—¿Hay alguien herido? —preguntó el Corsario.
—Los que dispararon no eran filibusteros, así que no tienen buena puntería —dijo Wan Stiller.
Corrieron hacia los árboles y subieron a una colina para poder ver con claridad a sus enemigos. ¡Estaban muertos de cansancio!
—Es la segunda vez que se me escapa de las manos —dijo el Corsario.
—Lo peor es que ahora él puede atraparnos —dijo Carmaux.
—El Olonés vendrá a ayudarnos —contestó el Corsario.
De inmediato, los tres valientes se pusieron a trabajar. Tenían que defenderse. Colocaron piedras y ramas para hacer una barrera. Luego los dos marineros bajaron por comida. Después de un rato, cuando estaban desayunando, escucharon un cañonazo. Los españoles estaban tratando de atacarlos, pero la bala dio muy abajo.
—Nosotros también podemos usar cañones, mi capitán —dijo Carmaux—. Les aventaremos estas enormes piedras.
—Así lo haremos cuando llegue el momento —dijo el Corsario.
Los españoles empezaron a subir la colina, pero pronto fueron rechazados por una terrible avalancha de grandes rocas.
Aunque el Corsario y sus amigos lograron salvarse de ese ataque, sabían que en la noche los españoles serían demasiados. No podrían ganar. Por eso decidieron escapar y robar un bote.
Capítulo 8
A las once de la noche, los filibusteros tomaron sus armas y comida. Con mucho silencio abandonaron su fuerte. Se movían como reptiles para no hacer ningún ruido. Mientras bajaban, escucharon a dos soldados platicar. Como no vieron a los filibusteros, éstos bajaron ya con mucha calma.
Llegaron hasta la playa, tomaron una balsa y se alejaron de ahí con rapidez. De pronto se escuchó el ruido dos disparos. ¡Los españoles se dieron cuenta de su huida! Los enemigos lanzaron al agua botes mayores que eran más rápidos. Uno de ellos estaba a punto de alcanzarlos.
—¡Ríndanse o los hundo! —gritó un español.
—¡Los hombres de mar no se rinden! —gritó el Corsario.
Los filibusteros dispararon. Su puntería era muy buena, así que acabaron con varios enemigos.
—¡Fuego! —ordenó una voz española.
Como estaban muy cerca, el cañonazo le dio a la balsa. ¡Muy pronto se iba a hundir! Por eso los filibusteros se aventaron al agua. Los españoles habrían podido dispararles ahí, pero tenían la orden de llevarlos vivos. Varios botes los rodearon, los subieron a bordo, les quitaron sus armas y los amarraron.

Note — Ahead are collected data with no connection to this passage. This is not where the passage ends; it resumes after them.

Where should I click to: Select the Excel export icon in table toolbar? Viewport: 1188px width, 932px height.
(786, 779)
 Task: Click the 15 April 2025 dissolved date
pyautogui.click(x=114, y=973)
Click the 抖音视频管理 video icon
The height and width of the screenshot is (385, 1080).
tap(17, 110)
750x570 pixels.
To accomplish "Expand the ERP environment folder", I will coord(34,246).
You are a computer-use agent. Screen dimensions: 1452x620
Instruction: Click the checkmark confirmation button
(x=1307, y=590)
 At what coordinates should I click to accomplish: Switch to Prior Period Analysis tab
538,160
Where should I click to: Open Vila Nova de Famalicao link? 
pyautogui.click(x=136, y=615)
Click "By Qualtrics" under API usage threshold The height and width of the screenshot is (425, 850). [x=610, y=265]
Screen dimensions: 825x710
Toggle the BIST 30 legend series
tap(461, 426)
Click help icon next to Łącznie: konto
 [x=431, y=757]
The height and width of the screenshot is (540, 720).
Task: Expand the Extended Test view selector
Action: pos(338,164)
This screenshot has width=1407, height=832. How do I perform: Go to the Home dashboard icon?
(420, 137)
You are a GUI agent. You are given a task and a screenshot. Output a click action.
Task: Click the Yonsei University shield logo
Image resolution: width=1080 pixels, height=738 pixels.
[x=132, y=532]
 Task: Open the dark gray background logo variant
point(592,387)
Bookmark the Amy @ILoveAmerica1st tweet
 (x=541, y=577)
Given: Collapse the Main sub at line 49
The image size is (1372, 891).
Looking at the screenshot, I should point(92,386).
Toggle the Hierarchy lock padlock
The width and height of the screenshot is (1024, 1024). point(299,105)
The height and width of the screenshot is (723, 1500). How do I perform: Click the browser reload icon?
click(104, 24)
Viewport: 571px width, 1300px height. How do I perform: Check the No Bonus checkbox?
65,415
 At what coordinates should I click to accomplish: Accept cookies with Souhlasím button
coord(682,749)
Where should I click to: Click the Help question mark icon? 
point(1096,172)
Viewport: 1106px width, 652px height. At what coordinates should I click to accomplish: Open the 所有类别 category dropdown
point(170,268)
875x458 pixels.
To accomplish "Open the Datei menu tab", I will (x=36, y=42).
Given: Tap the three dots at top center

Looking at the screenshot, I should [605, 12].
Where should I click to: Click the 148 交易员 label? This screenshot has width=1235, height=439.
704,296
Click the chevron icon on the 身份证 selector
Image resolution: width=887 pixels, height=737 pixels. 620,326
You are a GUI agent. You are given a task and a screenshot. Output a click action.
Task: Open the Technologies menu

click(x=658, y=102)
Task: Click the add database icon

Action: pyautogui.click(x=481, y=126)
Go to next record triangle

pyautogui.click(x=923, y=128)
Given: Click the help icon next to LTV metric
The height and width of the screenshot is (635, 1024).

El Corsario Negro se sorprendió mucho cuando vio en el barco al Conde de Lerma, al que le salvó la vida en la aventura con el notario.
—¡Usted… Conde!
—Yo, caballero.
—Jamás hubiera creído que se le olvidara lo que hice por usted.
—¿Qué le hace pensar que es así? Debo decirle que este barco es mío, y la tripulación sólo me hace caso a mí.
En ese momento bajó un hombre de barba blanca y hombros anchos. Era muy fuerte para tener sesenta años. Llevaba una hermosa espada en el cinto.
—Caballero, la suerte está de mi lado. Juré acabar con usted y así lo haré —dijo el gobernador Wan Guld.
—Pues hágalo de una vez —contestó el Corsario.
—Ya estoy cansado de esta lucha —dijo el gobernador—. Si lo dejara libre, ¿qué haría usted?
—Volvería para vengar a mis hermanos.
—Entonces no me deja otra salida que terminar con su vida.
—Está bien, pero en poco tiempo el Olonés me vengará.
—Que venga ese Olonés —dijo el gobernador—. Ahora, lleven a estos prisioneros a la bodega.
El Conde de Lerma se acercó al gobernador y le dijo:
—Yo le recomiendo que no le haga nada a ese hombre. Recuerde que hay rumores de que su hija fue raptada por los filibusteros. Podría cambiarlo por ella.
—No, señor. Pagaré el rescate de mi hija con dinero. Ahora, vamos hacia Gibraltar.
El Conde dio la orden de dirigirse hacia allá, pero el barco todavía no estaba listo para partir. Cuando por fin lo hizo, iba muy lento. Luego fue a platicar con el piloto, pero nadie supo qué le dijo.